Unlike many Parisian cafés, Le Mêlécasse Brasserie in the Buttes aux Cailles area of Paris’s 13th arrondissement was not made for people watching. In fact, as you’re sitting at a sidewalk table, you’ll hardly see a soul, save for a cyclist or two enjoying the sunshine and fresh air. But it’s the neighborhood’s quietude that draws so many for a meal at Le Mêlécasse, which serves French fare like onion soup, escargots, smoked salmon, and beef tartare. The restaurant is studded with cranberry and forest green two- and four-tops and lit by tasteful crystal chandeliers.
Perched on the Butte aux Cailles, La Folie en Tete is a welcome alternative to the sometimes-stuffy world of Parisian nightlife. The interior is undeniably divey, but it boasts charm with walls lined with comic strips, paintings, traffic lights, and instruments from around the world. The bar’s playlist dances between jazz, world music, and rock. Drinks like beer, Ti Punch Maison (with rum, house syrup, and lime), and classic cocktails are inexpensive and well prepared.
Corsican cuisine has found a worthy ambassador in Paris’s L’Accent Corse, near the Boucicaut metro. Helmed by Corsican native Marc-Ange Spinosi, the restaurant pays homage to the Belle Epoque with its worn mirrors and warm, incandescent lamps. With ingredients sourced from the island, dishes like lamb chops in Corsican “family honey,” cold cuts, and cheeses are undeniably authentic and take your taste buds on a Mediterranean journey.
Septime alumni Marc Cordonnier and Louis Langevin helm Gare au Gorille, an ultra sleek 17th bistro known for taking traditional French dishes and transforming them into perfectly snackable tapas, like classic raw beef with tapenade and matchstick fries, French vitello tonnato with whelks and vitelotte potatoes, or tender mackerel marinated with salt, tomatoes, and raspberries. The interior is austere and immaculate; rustic oak tables are in stark contrast to the clean white walls, and bright white lights hang from industrial-chic cables.
Uptown’s selection of French tapas is ideal for a date, with a focus on multi-course dinners on shared plates. Visit for weekend brunch, which combines all of your favorite French petit dejeuner foods like pain au chocolat, fresh-baked baguette, poached eggs, beef medallions, pressed orange juice, and strawberry mousse on a fixed menu. Reservations are highly recommended, as Uptown is no secret among the Montmartre crowd.
Officially declared a French heritage site, this classic spot has been serving snails for over 200 years. The Second Empire establishment offers escargot mainly of the Burgundy region, served on 12-snail plates in an assortment of three different flavors. In addition to the classic escargot arrangements, the menu offers a number of other French food staples (try the frog legs) and an impressive selection of wines.

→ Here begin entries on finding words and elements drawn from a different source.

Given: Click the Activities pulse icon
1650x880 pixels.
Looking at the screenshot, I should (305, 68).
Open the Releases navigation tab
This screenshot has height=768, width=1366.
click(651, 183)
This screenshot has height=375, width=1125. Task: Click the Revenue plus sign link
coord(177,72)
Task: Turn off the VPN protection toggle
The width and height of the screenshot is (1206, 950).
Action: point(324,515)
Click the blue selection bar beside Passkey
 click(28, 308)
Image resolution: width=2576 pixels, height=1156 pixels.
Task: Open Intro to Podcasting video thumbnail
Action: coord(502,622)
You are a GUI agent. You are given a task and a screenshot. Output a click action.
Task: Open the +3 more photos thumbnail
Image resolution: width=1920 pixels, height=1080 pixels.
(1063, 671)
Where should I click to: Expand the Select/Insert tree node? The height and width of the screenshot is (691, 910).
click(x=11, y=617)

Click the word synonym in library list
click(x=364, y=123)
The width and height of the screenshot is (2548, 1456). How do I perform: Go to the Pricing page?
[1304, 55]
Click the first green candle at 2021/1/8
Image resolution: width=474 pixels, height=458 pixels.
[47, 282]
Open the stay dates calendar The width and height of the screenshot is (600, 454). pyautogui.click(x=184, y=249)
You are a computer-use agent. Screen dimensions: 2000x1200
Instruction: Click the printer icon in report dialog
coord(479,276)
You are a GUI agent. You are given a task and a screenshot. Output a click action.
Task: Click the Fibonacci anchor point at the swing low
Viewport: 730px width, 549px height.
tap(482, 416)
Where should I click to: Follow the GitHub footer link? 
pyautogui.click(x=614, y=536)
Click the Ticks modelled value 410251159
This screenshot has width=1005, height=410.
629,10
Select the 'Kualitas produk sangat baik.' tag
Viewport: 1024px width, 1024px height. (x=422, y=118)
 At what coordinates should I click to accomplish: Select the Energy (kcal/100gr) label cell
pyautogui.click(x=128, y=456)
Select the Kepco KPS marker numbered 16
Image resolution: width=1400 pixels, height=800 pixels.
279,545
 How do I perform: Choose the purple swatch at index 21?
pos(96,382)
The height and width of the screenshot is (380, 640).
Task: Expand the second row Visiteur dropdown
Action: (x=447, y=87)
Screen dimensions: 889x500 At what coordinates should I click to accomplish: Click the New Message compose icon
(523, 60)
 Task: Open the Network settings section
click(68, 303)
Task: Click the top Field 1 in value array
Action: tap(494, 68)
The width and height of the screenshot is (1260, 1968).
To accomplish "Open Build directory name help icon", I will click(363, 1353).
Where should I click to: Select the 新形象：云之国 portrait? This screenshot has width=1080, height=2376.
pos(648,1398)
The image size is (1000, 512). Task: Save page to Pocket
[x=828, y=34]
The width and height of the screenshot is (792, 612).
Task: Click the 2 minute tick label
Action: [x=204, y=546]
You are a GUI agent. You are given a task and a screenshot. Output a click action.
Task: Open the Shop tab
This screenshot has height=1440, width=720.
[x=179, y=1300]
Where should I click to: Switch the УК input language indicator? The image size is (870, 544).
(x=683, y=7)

With sand-blasted windows, a wood-paneled ceiling, and tasteful red decor, the place appears every bit the pricey, elegant eatery is it. And while the prices are certainly not low, neither is the quality of the food (according to two full centuries of dedicated customers).
If you’re looking for a Parisian lunch or dinner spot sans tourists, escape to the 20th arrondissement and have a seat at Les Mondes Bohèmes, a sidewalk café that welcomes diners for lunch, dinner, and drinks. Dishes are simple and light: a roasted Camembert (paired with frites and a house salad) joins burgers and club sandwiches on the menu, making the café an excellent destination both for a family meal and a date.